Extracted data |
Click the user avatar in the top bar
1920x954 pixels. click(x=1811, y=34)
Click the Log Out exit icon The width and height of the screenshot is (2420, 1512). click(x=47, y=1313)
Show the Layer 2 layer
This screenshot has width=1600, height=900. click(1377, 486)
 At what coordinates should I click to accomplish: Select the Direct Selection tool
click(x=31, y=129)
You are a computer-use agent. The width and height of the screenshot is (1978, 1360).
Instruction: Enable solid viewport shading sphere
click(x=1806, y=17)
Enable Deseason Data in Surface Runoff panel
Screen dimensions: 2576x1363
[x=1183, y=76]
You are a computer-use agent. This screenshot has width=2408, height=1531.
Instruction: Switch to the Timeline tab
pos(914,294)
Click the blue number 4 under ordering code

Work to be completed |
All lines from the one with "Instruction: Enable solid" through the end of the data must be repeated exactly, and nothing else may be repeated.

Worked solution |
Instruction: Enable solid viewport shading sphere
click(x=1806, y=17)
Enable Deseason Data in Surface Runoff panel
Screen dimensions: 2576x1363
[x=1183, y=76]
You are a computer-use agent. This screenshot has width=2408, height=1531.
Instruction: Switch to the Timeline tab
pos(914,294)
Click the blue number 4 under ordering code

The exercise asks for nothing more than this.